Bright red digital numbers of 18:00 blinked on the dashboard. The last time he’d walked into the waiting room had been at least twenty minutes ago. He was starting to lose himself even when he wasn’t sitting on the piano chair.

“You killed the interview, that’s what I mean. You were so…different that even I was shocked. You were like a completely different person. The counselling must’ve done something.” Hannah grinned. “Smiling confidently, joking with the interviewer. Your performance, of course, was perfect, as always. Now that’s what I say is brilliant. We should celebrate all this and your birthday when we get home. We’ll get us your favorite cheese cake…”

 As she expanded on her plans for their celebration, Julian looked at Hannah. The smiling eyes but the haggard face from scheduling plans and driving him to concerts overseas, the jeans that she’d bought nineteen years ago, the cereal bar that had been her dinner for nearly two years.

 Raising Julian by herself in a flat that leaked once every few months, paying mortgage for at least ten plus years. The sudden victories at concerts he’d been getting since two years ago made everything worth it. Of course, the sudden influx of five-digit cash prizes helped too.

 Julian’s mouth parted, and his breath started to come a little faster. Pre-performance jitters. It wasn’t the first time the symptoms had started to come away from the piano concert hall, and Julian then had a feeling that Hannah might find him different for a long, long time.

10 December 2018, 14:00

“What do you think is your secret to overcoming your pre-performance nerves?”

Hannah watched her son Julian, surrounded by a few reporters and fans. He sat with his legs crossed, looking into the camera lenses.

“Oh, I don’t overcome it. I accept the nerves.” Julian’s mouth quirked into a smirk. He gave a shrug, and spread out his arms theatrically. “For me, it’s not a symptom of anxiety. For me, it’s like a…ritual that comes before the possessing.”

“The possessing?”

“You know, before I’m possessed by the ghost one of the greatest pianists around.”  

The public simply loved Julian Lee. A handsome young man who was highly talented, had abruptly and magically started reaping what he sowed from two years back, and now, he’d even shed the painfully awkward and taciturn persona to become a charming, humorous pianist who delighted tabloid journalists, too, with his generous share of arrogant statements that were perfect for headlines. 

Feeling a little sick for some reason she couldn’t fathom, Hannah Lee wondered if it was a fad for young people nowadays to speak differently than they used to before. Her son was starting to sound like he was from someplace in Ireland.

Epilogue

10 December 1994

A stubborn muscle in his cheek spasmed, and his mouth, apart, expelled one short breath after another like a guppy’s would.

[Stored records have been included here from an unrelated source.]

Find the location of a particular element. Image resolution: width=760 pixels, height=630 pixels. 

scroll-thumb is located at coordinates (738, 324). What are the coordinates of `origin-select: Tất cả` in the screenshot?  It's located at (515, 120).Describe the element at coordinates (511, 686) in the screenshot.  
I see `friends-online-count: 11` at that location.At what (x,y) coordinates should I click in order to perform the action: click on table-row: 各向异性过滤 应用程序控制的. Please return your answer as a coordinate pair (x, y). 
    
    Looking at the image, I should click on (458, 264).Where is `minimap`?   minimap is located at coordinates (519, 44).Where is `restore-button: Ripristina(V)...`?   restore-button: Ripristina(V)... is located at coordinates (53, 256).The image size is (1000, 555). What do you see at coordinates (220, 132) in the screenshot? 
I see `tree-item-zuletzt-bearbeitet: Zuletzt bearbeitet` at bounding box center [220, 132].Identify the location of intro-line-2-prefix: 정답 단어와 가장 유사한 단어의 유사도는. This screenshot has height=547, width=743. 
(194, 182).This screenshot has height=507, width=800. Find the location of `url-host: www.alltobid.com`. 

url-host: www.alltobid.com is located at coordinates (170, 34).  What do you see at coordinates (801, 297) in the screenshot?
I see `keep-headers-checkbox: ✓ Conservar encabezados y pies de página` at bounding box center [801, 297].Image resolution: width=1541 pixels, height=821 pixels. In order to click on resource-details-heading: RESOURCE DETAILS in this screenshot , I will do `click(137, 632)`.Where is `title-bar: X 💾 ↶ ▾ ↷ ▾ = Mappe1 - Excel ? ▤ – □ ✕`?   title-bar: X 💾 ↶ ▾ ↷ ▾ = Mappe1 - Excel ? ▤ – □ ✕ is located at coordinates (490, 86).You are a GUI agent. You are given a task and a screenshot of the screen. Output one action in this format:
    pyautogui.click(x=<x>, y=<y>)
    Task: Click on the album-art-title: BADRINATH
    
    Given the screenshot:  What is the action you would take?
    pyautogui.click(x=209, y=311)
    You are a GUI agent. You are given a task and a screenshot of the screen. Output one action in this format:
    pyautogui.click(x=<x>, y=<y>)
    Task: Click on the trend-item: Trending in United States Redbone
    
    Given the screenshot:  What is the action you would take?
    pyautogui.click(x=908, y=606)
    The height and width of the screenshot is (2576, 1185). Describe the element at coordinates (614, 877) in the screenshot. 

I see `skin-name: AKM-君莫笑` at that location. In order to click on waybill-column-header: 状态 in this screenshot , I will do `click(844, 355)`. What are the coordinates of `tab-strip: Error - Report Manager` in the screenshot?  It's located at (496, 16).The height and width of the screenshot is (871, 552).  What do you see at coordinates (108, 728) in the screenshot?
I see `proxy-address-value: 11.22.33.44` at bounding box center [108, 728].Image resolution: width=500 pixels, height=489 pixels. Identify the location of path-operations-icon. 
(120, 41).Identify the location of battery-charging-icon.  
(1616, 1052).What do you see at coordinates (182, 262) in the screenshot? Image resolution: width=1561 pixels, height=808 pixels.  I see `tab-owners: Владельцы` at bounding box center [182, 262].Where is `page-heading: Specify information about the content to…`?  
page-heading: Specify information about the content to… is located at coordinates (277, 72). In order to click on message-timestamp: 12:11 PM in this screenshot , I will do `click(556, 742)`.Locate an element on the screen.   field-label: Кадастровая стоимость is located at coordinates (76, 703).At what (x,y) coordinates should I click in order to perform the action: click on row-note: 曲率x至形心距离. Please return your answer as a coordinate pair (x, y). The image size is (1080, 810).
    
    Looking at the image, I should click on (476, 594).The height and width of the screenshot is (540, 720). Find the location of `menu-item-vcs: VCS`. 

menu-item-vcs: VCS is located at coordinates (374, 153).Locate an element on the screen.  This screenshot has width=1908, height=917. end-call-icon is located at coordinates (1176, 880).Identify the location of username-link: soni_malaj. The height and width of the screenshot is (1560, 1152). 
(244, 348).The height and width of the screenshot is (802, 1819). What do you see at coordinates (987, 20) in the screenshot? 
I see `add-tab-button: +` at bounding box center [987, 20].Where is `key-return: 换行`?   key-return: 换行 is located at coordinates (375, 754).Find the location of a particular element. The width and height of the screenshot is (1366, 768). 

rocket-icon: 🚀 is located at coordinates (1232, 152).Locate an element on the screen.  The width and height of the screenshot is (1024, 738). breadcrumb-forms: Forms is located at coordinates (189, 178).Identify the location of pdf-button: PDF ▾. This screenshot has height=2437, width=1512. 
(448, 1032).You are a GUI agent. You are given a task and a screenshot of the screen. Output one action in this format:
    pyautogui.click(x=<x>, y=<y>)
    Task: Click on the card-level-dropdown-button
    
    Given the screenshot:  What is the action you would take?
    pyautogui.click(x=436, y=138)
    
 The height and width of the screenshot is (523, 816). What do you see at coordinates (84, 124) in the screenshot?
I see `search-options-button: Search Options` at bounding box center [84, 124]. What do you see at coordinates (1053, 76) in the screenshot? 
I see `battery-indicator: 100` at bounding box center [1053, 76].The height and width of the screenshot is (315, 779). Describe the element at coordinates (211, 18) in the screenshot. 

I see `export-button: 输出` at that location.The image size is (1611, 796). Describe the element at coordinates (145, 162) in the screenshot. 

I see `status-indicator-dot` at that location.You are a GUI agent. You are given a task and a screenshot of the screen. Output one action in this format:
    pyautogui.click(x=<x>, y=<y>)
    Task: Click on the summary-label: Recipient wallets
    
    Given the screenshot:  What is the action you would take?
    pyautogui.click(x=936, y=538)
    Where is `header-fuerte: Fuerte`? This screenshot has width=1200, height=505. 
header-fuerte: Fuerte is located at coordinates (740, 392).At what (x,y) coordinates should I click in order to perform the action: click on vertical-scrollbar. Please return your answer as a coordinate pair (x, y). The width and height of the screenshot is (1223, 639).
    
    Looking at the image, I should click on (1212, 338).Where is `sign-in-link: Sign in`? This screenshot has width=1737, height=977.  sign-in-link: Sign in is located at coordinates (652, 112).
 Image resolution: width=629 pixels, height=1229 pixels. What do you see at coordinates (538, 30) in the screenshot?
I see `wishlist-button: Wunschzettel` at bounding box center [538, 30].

As he rolled his fingers back and forth on his temples, he felt his underarms lubricated by perspiration.

He felt like he was under water.

No one in the backstage of the piano concert hall paid much attention to the sixteen year old pianist Ronan Ryan who’d flown from Ireland.

It was his first official big competition. This kind of a mild breakdown was like a ritual for the newbies.

Besides, word had it that this was some stuck-up newbie who went around professing he was going to be one of the greatest pianists around.

But no one had the chance to figure out if he would stay true to his word. Minutes before his performance, having his first and last panic attack, Ronan groped his way down a flight of stairs backstage for some water, had a bad fall, and died.